Early adopter advice series on Competence by Design
Dr. Scott Berry
Competence by Design Advice From Dr. Berry | University of Toronto
What major lessons have you learned as you’ve implemented CBD?
Working collaboratively with a team is important so you can share results with others, and everyone can learn. I’ve also become a major advocate of field testing so everyone can get real-life experience with CBD before the launch date. Talking about concepts such as coaching and feedback is fine, but field testing makes CBD real and also allays people’s fears.
What has been your biggest challenge in implementing CBD?
Meeting with people who are not fans of CBD implementation has been a major challenge. Instead of becoming defensive and confrontational, it’s important to listen carefully and use what you hear to improve your implementation plan. When people call something a “disaster” the perceived disaster can be easy to fix; and you end up with better plan.
What advice would you provide to other program directors?
Be prepared to be half CBD champion and half punching bag. You need to approach implementation with enthusiasm, and understand CBD well enough to really believe in its benefits. But you also need to know and expect that there will be hard times and resistance.
How are you tackling the big issue of engaging your faculty and managing their expectations?
The most effective engagement strategy is to put in face time with faculty. Staff meetings and faculty development workshops are useful for introducing people to the framework, outlining the rationale and then listening very carefully to their concerns and ideas. For us, spending that time talking and listening has been an absolute necessity, and can’t be done via email.
How do you see your program benefiting from CBD?

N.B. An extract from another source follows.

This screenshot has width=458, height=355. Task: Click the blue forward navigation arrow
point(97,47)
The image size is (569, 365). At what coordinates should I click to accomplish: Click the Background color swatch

CBD has inspired everyone to rethink how we provide feedback. I’ve been struck by the high quality of faculty’s feedback under CBD. It’s been truly useful to residents in helping them grow in their training, and constructive for helping people move forward.
What tools are you using to engage faculty?
We’ve used newsletters to highlight individual leaders in the department and to deliver concise tips. We’ve also used CBD websites and other web-based tools, and even Tim Horton’s coffee cards to reward faculty and residents who have completed the most EPA assessments. The key is to use a variety of tools and spread information in multiple formats.
What are you particularly proud of about your CBD journey?
We were proud to be identified as leaders and as one of the first groups to launch. I was equally proud that we didn't end up launching first, but instead took an extra year to prepare properly based on the feedback we were receiving from faculty. Ultimately, that made us more successful.